Meeting Our Deductible

I am drenched in maternal guilt with the sobering realization that at one time or another each of my kids has meticulously suffered from every ailment in the Merck Manual, along with a few that technically there’s no medical basis for, but I know better.  Every time I learn of a new affliction, I know in my heart of hearts one of my kids suffers from it- BAD!  Recently a mom in my son’s playgroup told me her son had been diagnosed with Sensory Processing Disorder (SPD).  I had never heard of this before but instantly knew for sure Crusher had it (He doesn’t.  I know this because I took him in for an evaluation).  Her mention of her son’s inability to sit for long periods of time spoke right to me, since my son also has trouble sitting for long periods of time.  Never mind he’s two.  You’re missing the point. 

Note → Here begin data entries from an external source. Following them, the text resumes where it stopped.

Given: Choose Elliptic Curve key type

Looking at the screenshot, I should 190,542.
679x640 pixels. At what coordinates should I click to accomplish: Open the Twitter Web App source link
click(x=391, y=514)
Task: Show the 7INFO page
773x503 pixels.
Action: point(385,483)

It’s like an algebra story problem:

Sam is two-years-old and does not enjoy sitting through circle time.  Sam has SPD.  Crusher is two-years-old and does not enjoy sitting through circle time.  Crusher has X. 

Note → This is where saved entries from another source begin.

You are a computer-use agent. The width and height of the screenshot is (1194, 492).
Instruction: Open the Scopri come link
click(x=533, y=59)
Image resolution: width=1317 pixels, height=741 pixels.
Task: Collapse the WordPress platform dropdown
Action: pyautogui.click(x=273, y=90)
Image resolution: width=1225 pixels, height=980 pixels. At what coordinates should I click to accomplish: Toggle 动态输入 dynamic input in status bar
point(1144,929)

Find the value of X.  Please show your work.

For those of you with remedial algebraic skills (i.e., never learned to FOIL properly), let’s try again:

The antagonist in my son’s favorite book continually assaults his younger sister and he has six toes on each foot.  Crusher continually assaults his younger sister.  Can somebody get me a recount, please?!?!

It was somewhere around the time I cautioned Crusher’s pediatrician that I feared he was battling an onset of acute vaginitis that I believe she stopped listening.  It’s really too bad because she never even got to hear my theory on his tilted uterus.